RECORDS PROVIDED
● ● ●
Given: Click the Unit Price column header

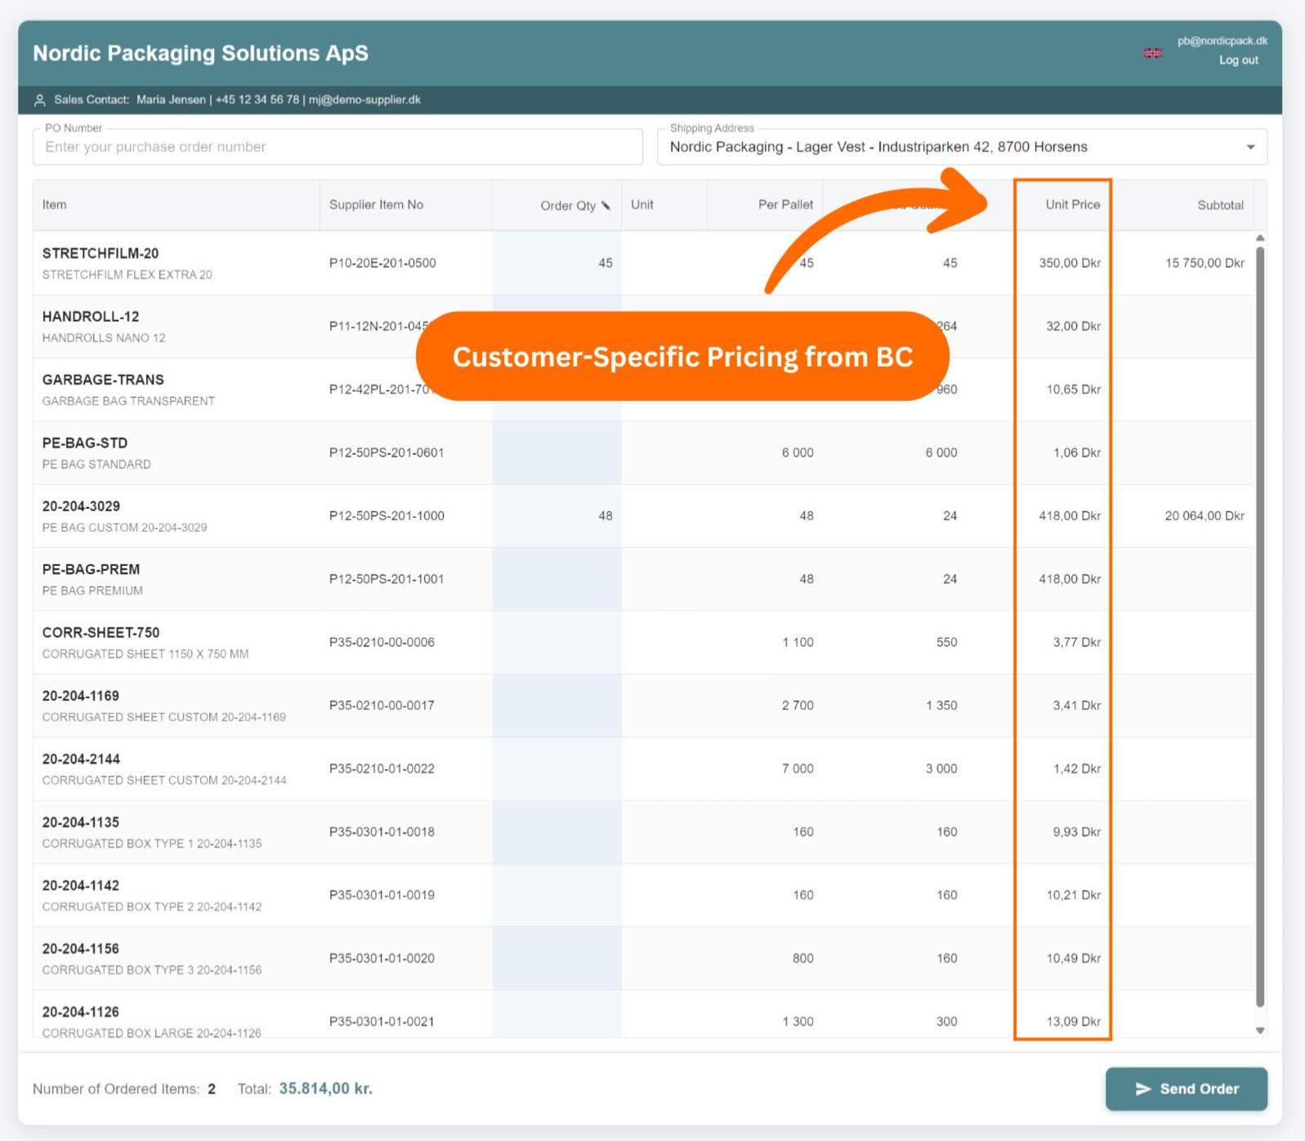Looking at the screenshot, I should tap(1072, 205).
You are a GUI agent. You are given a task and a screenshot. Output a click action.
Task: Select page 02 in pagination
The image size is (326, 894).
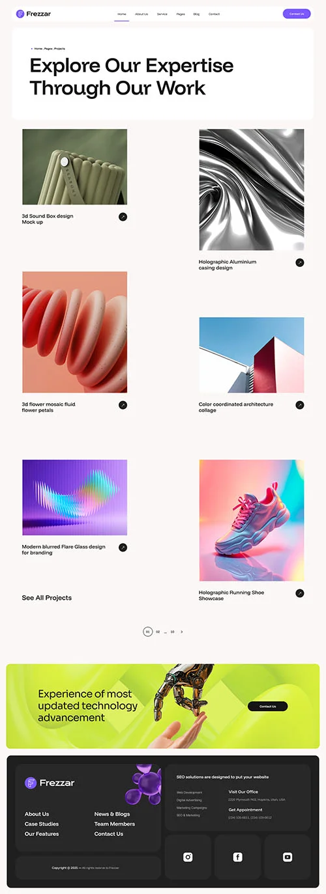(158, 632)
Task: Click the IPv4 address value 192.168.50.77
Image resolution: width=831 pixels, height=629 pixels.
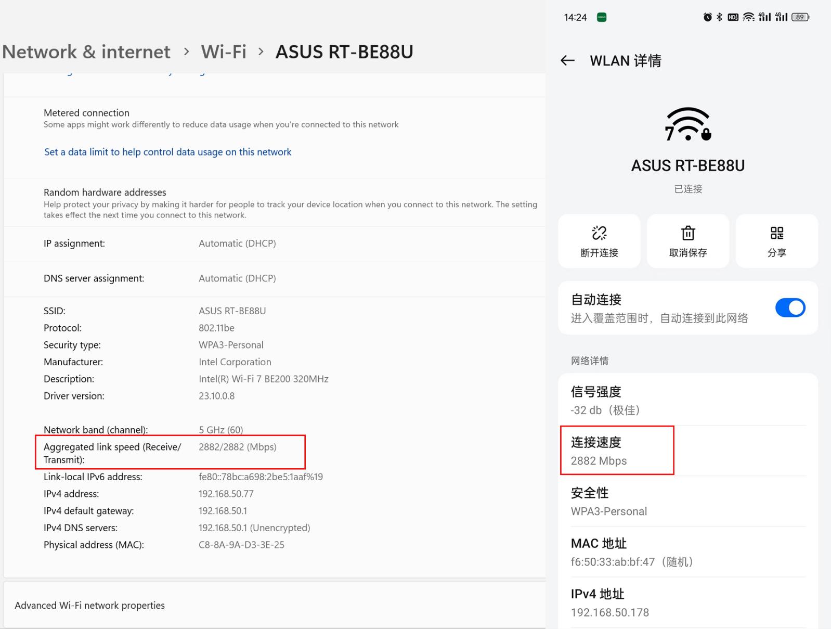Action: tap(226, 494)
● ● ●
DIRECTIONS
Write the listing above out again word for word, excluding all images.

OUTPUT
Given: Click the Unit Price column header

Looking at the screenshot, I should tap(1072, 205).
You are a GUI agent. You are given a task and a screenshot. Output a click action.
Task: Select page 02 in pagination
The image size is (326, 894).
(158, 632)
Task: Click the IPv4 address value 192.168.50.77
Image resolution: width=831 pixels, height=629 pixels.
Action: tap(226, 494)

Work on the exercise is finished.